Il primo già era riuscito a superare il secondo nei giorni del lungo ricovero in ospedale, a Roma, mentre l’altro giocava ancora a parole con i dazi annunciandone e infine ordinandone gli aumenti. Tutti pregavano per Francesco, sotto le sue finestre, a San Pietro e ovunque nel mondo dove è ancora permesso di andare in chiesa senza rischiare la morte o il carcere, perché accade anche questo, non dimentichiamolo, in questo terzo millennio, o secondo dopo Cristo.
Ma ancora più clamorosamente ed efficacemente, senza sprecare una sola parola, e lasciare la sua carrozzina, il Papa ha surclassato Trump, ancora intento a vantarsi dei suoi glutei offerti al bacio del mondo, con quei simpatici, rivoluzionari pantaloni neri e poncho chiaro indossati al posto della tunica bianca di ordinanza.

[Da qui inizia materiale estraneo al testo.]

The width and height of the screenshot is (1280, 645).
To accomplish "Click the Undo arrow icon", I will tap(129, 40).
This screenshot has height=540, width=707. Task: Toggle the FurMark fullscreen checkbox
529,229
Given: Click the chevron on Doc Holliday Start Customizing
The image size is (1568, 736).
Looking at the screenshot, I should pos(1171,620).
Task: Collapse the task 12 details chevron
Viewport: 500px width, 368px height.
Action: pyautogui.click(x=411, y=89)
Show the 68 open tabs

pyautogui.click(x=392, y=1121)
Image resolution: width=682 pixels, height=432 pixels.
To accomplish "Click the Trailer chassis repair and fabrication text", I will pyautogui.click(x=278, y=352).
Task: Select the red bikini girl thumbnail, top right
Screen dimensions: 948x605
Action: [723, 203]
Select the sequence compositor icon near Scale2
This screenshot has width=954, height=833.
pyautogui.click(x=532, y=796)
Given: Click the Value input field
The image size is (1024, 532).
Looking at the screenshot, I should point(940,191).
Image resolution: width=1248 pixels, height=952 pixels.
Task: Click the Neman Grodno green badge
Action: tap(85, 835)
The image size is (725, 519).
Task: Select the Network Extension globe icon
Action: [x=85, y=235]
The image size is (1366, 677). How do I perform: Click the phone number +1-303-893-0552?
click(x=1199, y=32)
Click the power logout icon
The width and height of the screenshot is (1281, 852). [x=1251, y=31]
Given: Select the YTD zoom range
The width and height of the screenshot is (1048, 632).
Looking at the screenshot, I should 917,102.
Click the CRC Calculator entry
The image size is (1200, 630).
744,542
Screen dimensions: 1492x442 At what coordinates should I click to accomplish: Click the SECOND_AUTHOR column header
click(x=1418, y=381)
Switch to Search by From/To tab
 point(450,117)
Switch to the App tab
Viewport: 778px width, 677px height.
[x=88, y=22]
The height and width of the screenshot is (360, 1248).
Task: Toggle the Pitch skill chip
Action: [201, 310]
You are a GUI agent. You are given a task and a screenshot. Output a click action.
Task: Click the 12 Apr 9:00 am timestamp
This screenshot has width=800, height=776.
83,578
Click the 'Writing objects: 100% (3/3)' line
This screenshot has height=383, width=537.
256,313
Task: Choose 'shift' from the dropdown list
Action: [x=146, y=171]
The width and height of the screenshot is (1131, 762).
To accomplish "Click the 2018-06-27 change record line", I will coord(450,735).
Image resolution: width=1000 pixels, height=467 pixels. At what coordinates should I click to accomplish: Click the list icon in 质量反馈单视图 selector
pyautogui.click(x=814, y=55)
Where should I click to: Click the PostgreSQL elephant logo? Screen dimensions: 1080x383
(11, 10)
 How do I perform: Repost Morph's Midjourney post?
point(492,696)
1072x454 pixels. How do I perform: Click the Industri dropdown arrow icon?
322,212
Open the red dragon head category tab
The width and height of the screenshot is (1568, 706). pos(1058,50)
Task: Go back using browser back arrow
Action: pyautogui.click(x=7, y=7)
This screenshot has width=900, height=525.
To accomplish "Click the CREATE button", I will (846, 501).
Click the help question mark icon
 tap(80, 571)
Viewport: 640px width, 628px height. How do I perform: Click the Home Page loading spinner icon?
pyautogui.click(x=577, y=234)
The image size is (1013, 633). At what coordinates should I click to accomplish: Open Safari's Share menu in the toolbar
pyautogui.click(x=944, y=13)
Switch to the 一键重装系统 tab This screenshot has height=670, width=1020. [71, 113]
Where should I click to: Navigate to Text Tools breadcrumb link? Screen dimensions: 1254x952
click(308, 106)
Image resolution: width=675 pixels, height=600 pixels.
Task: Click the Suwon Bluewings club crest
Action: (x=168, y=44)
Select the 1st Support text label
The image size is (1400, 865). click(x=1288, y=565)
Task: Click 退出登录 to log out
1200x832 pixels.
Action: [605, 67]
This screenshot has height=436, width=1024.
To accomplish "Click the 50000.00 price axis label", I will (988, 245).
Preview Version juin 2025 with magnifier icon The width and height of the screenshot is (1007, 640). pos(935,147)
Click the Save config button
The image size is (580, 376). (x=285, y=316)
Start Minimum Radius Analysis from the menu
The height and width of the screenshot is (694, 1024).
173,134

Sarà pure il “treno” al quale lo ha paragonato con ammirazione e generosità Flavio Briatore, che difficilmente peraltro me prende uno per spostarsi fra residenze e affari, ma Trump mi sembra sceso al minimo livello della popolarità cui dovrebbe aspirare un politico. Anche i suoi elettori negli Stati Uniti lo stanno abbandonando, visto che continuano a perdere i loro risparmi in borsa pure dopo la ritirata dei 90 giorni di sospensione dei nuovi dazi che hanno invece ridato fiato e denari alle borse europee. E un treno, quello di Trump, destinato forse più al deragliamento che ad altro. Buon viaggio, mister president. E ben tornata, Sua Santità.